In V21 this doesn’t seem to work any more. If I have a 3 node cluster and spin up 5 or 6 (not that it should matter as the cluster size is set to three) the new nodes flap around and crash on loop.
Default logging level is next to worthless; bar throwing the “TCP is depreciated” error your entire node can die and it doesn’t actually tell you anything.
es-log{"@t":"2022-11-08T12:21:51.0343376+00:00","@mt":"DEPRECATED\nThe Legacy TCP Client Interface has been deprecated as of version 20.6.0. It is recommended to use gRPC instead.\nAtomPub over HTTP Interface has been deprecated as of version 20.6.0. It is recommended to use gRPC instead\n","@l":"Warning","@i":3819866562,"ProcessId":47602,"ThreadId":1}
Followed by CLUSTER HAS CHANGED
and Subscribing at LogPosition:
Nothing other than those messages being repeated actually gets logged out.
Sooo back to verbose.
Shows the DNS gossip query worked; leader was found; certs read fine etc; InaugurationManager prereplica, then
[64706,14,12:51:48.906,INF] ========== ["10.1.3.196:2113"] CLONE ASSIGNMENT RECEIVED FROM ["n/a","10.1.3.84:1112/platform-es-dn.de.prod.xx.uk",{44279f24-83b8-43d8-b51d-b77d949d5613}].

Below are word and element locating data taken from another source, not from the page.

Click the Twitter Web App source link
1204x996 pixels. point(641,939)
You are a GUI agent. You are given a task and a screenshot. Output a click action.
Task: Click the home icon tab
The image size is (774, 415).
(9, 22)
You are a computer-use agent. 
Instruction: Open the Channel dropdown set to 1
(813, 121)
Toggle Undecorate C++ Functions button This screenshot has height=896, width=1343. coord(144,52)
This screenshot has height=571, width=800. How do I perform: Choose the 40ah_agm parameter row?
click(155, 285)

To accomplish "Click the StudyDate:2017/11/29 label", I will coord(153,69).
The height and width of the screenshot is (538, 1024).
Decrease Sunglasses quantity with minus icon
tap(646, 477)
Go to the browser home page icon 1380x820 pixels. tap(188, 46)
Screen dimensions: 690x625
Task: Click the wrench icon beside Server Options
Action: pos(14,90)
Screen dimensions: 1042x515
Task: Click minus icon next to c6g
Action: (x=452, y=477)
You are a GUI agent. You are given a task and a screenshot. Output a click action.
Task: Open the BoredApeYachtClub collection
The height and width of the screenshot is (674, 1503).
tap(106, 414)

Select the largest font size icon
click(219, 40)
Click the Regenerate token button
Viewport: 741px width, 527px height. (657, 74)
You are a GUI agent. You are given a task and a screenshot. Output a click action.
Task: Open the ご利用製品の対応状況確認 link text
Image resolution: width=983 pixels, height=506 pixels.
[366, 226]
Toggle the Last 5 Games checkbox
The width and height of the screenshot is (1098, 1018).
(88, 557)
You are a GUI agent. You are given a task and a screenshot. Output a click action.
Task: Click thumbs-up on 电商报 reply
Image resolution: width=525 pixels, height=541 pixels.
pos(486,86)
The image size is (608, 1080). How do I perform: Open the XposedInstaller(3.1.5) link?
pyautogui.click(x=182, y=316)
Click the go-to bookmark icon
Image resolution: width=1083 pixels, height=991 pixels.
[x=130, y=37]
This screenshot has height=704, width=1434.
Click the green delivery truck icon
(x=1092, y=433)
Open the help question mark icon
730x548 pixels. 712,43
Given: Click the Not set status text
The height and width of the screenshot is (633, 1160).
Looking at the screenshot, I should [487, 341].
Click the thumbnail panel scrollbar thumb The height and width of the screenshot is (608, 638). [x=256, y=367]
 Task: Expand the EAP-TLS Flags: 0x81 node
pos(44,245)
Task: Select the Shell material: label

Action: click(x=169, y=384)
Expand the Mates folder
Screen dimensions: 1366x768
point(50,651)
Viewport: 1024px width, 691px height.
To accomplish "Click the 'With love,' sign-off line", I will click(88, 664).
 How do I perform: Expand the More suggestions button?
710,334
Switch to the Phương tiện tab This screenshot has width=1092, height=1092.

[64706,14,12:51:48.906,INF] ========== ["10.1.3.196:2113"] IS CLONE... LEADER IS ["10.1.3.84:2113/platform-es-dn.de.prod.xx.uk",{44279f24-83b8-43d8-b51d-b77d949d5613}]
[64706,14,12:51:48.907,INF] ========== ["10.1.3.196:2113"] DROP SUBSCRIPTION REQUEST RECEIVED FROM ["n/a","10.1.3.84:1112/platform-es-dn.de.prod.xx.uk",{44279f24-83b8-43d8-b51d-b77d949d5613}]. THIS MEA>
[64706,14,12:51:48.908,INF] ========== ["10.1.3.196:2113"] IS SHUTTING DOWN...
[64706, 4,12:51:48.917,DBG] Persistent subscriptions received state change to Clone. Stopping listening
[64706, 4,12:51:48.917,DBG] Persistent Subscriptions have been stopped.
[64706, 4,12:51:48.919,VRB] Connection id ""0HMM1H001NHA9"" received SETTINGS frame for stream ID 0 with length 0 and flags ACK
[64706,14,12:51:48.923,DBG] Closing connection '"leader-secure"""' ["10.1.3.84:1112/platform-es-dn.de.prod.xx.uk", L"10.1.3.196:57794", {1e949cb9-ef70-42e4-83ca-70f56596b6c8}] cleanly." Reason: Node st>
[64706,14,12:51:48.926,INF] ES "TcpConnectionSsl" closed [12:51:48.925: N"10.1.3.84:1112", L"10.1.3.196:57794", {1e949cb9-ef70-42e4-83ca-70f56596b6c8}]:Received bytes: 204, Sent bytes: 350
[64706,14,12:51:48.926,INF] ES "TcpConnectionSsl" closed [12:51:48.926: N"10.1.3.84:1112", L"10.1.3.196:57794", {1e949cb9-ef70-42e4-83ca-70f56596b6c8}]:Send calls: 2, callbacks: 2
[64706,14,12:51:48.926,INF] ES "TcpConnectionSsl" closed [12:51:48.926: N"10.1.3.84:1112", L"10.1.3.196:57794", {1e949cb9-ef70-42e4-83ca-70f56596b6c8}]:Receive calls: 5, callbacks: 4
[64706,14,12:51:48.926,INF] ES "TcpConnectionSsl" closed [12:51:48.926: N"10.1.3.84:1112", L"10.1.3.196:57794", {1e949cb9-ef70-42e4-83ca-70f56596b6c8}]:Close reason: [Success] "Node state changed to ShuttingDown. Closing replication c>
[64706,14,12:51:48.927,INF] Connection '"leader-secure"""' ["10.1.3.84:1112", {1e949cb9-ef70-42e4-83ca-70f56596b6c8}] closed: Success.
THIS MEANS THAT THERE IS A SURPLUS OF NODES IN THE CLUSTER, SHUTTING DOWN.
This seems to be saying the only way to replace nodes now is manually with downtime?